[PROPOSAL] Neural Search field type #803

asfoorial · 2024-06-25T12:59:15Z

Can we memic this feature in OpenSearch https://www.elastic.co/search-labs/blog/semantic-search-simplified-semantic-text

I know that a lot has been done recently in OpenSearch projects to make things headache free. I think a neural-search field type in OpenSearch would be an interesting addition. However, it should account for synonyms to avoid any fine-tuning headache.

navneet1v · 2024-07-04T02:57:06Z

@asfoorial from Opensearch side we do this via a combination of ingestion processor and vector field. As there are multiple use-cases for semantic search including multi-model, this would be an interesting field to have.

But is there any specific reason you are looking for the field as compared to what is present currently. My main motive here is to know the advantages of a new field vs what is currently present in opensearch.

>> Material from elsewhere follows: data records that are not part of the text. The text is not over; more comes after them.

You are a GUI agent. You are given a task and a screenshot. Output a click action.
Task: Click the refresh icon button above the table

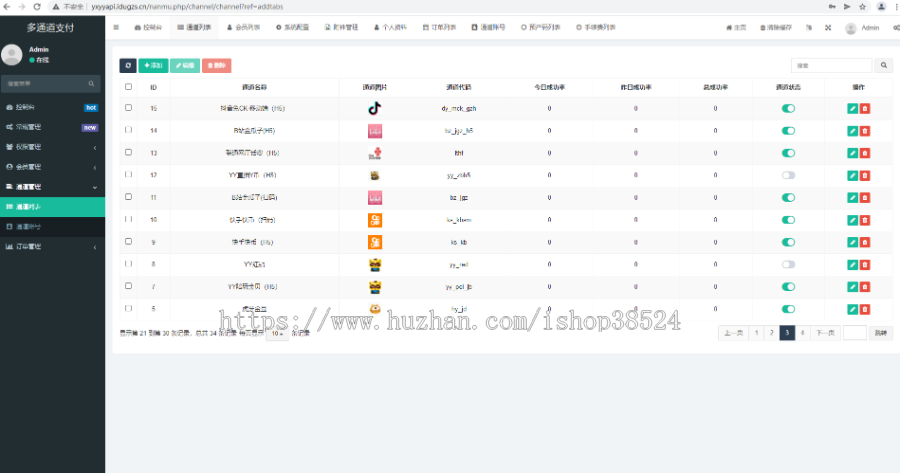tap(128, 66)
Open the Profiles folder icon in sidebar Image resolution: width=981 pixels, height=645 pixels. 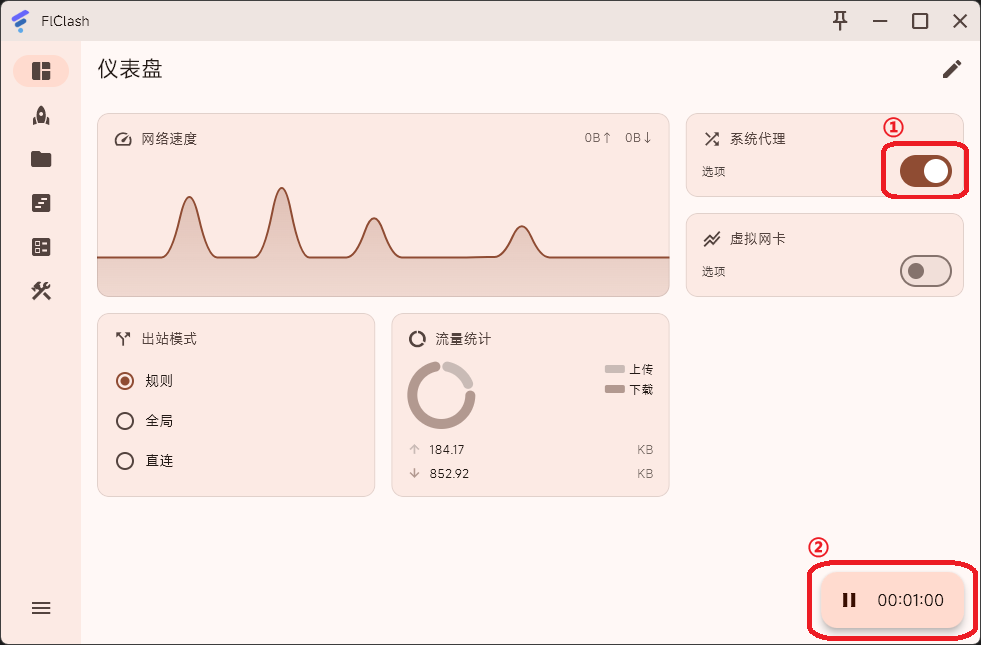[41, 159]
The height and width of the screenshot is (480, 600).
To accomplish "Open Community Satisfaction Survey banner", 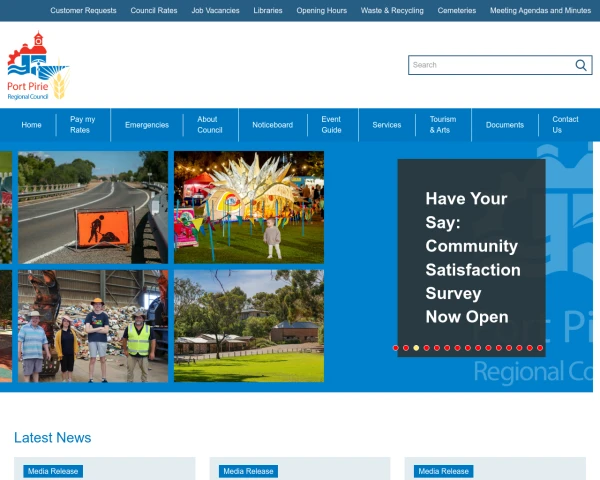I will pyautogui.click(x=472, y=258).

asfoorial · 2024-07-04T10:00:25Z

The main reason is simplifying the process and keep the focus on the business. In fact elasticsearch had the same reason when they introduced the field.

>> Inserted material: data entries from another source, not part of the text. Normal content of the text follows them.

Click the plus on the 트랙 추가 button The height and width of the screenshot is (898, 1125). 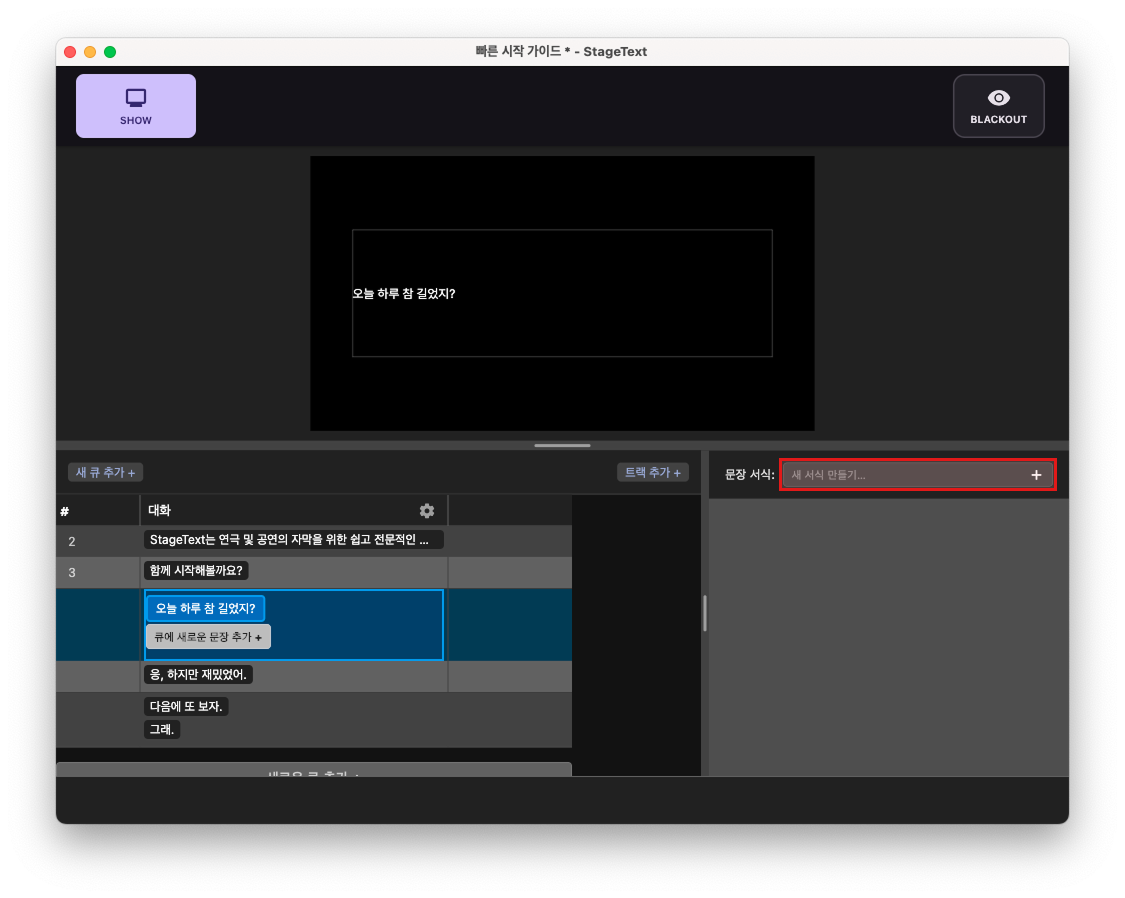pyautogui.click(x=679, y=471)
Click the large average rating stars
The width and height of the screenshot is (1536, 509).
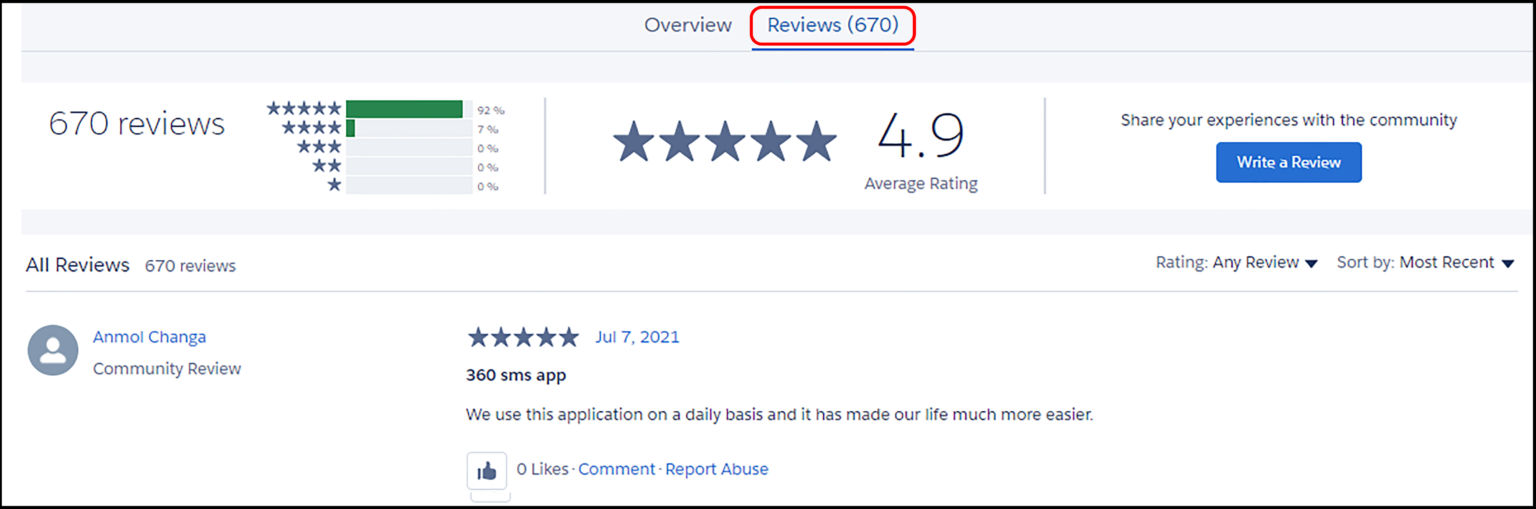point(725,142)
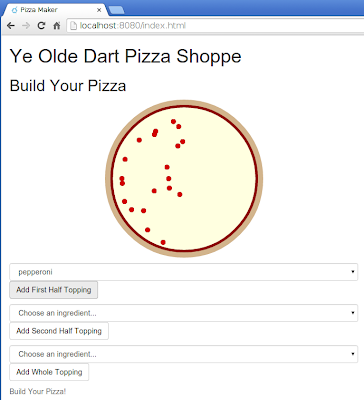364x400 pixels.
Task: Click Add Whole Topping button
Action: click(x=49, y=372)
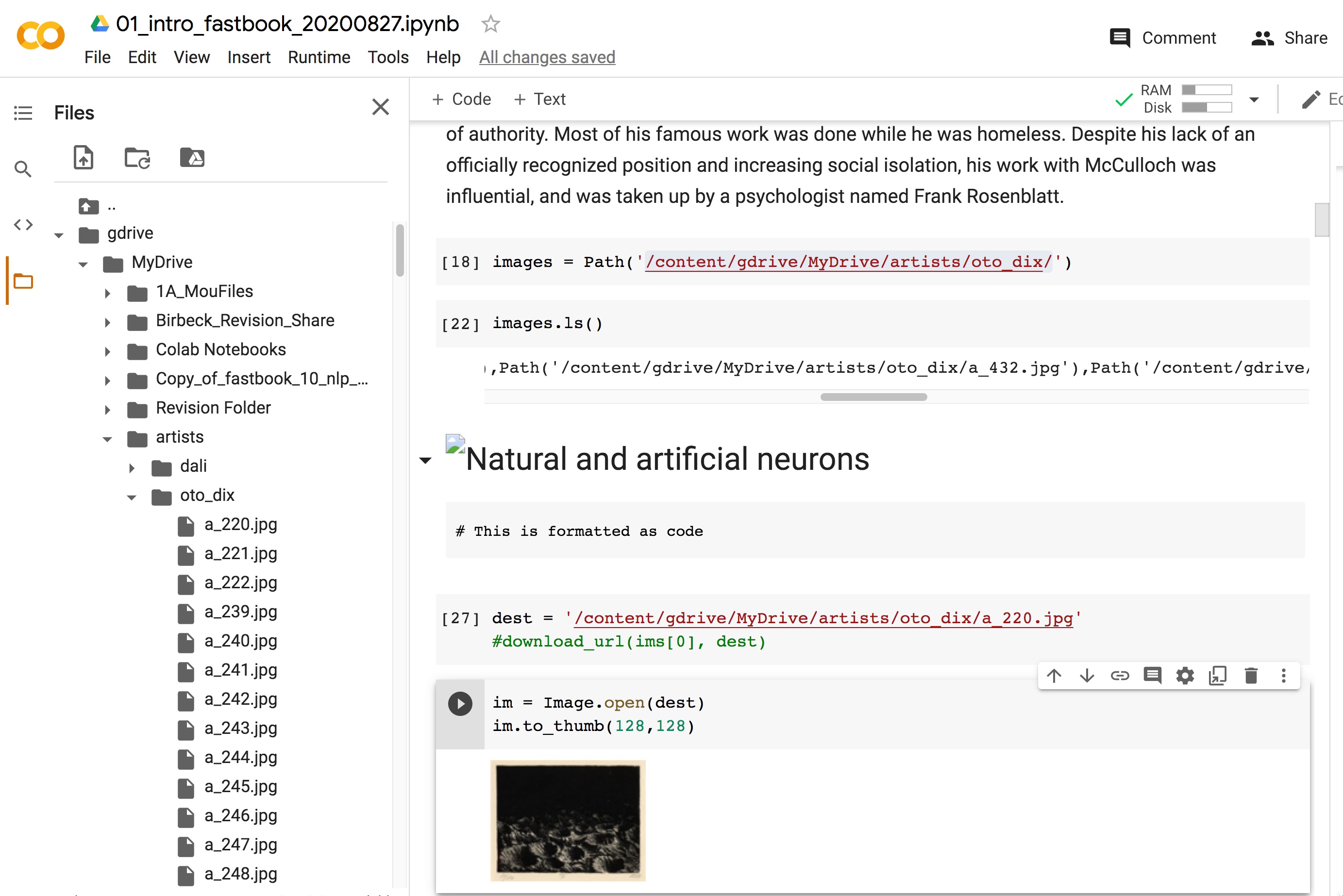Click the Upload to session storage icon

[x=84, y=157]
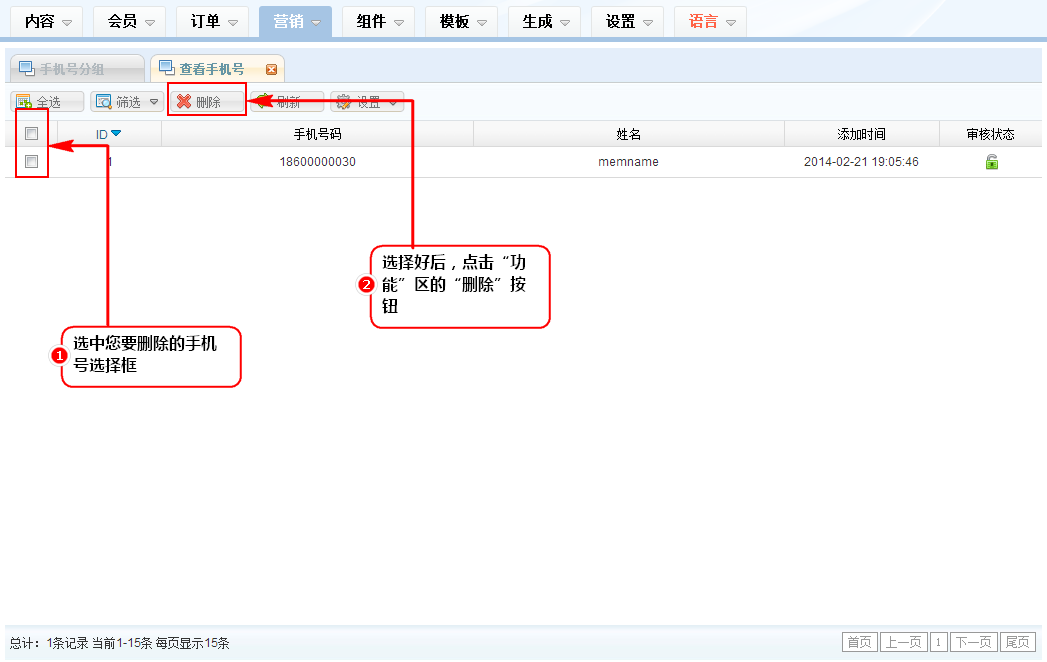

Another reason is alignment of new features across multiple OpenSearch projects. I have noticed over the past number of releases we get new features in ml-commons and kNN. But it takes a while until we see their benefits reflected in neural-search. If they become one component (neural-search field), then that would sort of guarantee that any new feature in ml-common or kNN must be reflected in the neural-search field type before their release.

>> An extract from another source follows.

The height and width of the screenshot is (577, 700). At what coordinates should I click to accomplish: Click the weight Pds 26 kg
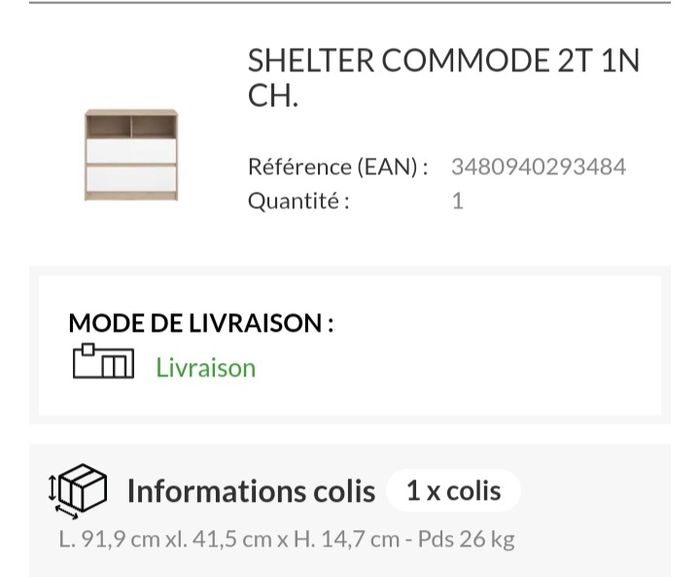click(x=461, y=540)
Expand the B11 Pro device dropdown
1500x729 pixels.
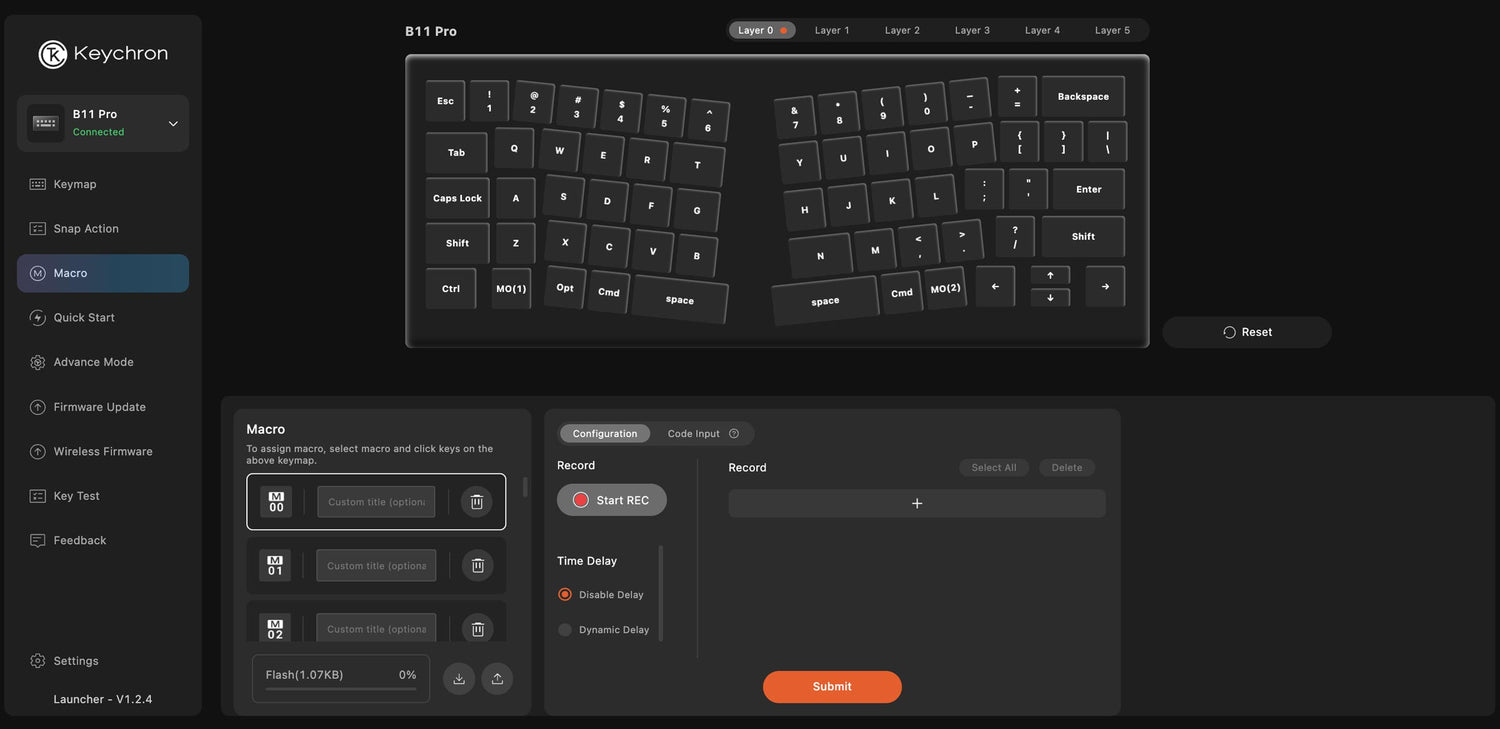click(173, 124)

navneet1v · 2024-07-29T19:18:47Z

If they become one component (neural-search field), then that would sort of guarantee that any new feature in ml-common or kNN must be reflected in the neural-search field type before their release.

@asfoorial thanks for providing the details. I want to know little bit more on what features added in ML/k-NN doesn't make into Neural. May be there is something missing.

But I really like the idea of having a field which can encapsulate the processor information.

navneet1v · 2024-07-29T19:21:54Z

One place where having the field will be useful is nested fields. I see putting this information in the processor is very painful and not intutive.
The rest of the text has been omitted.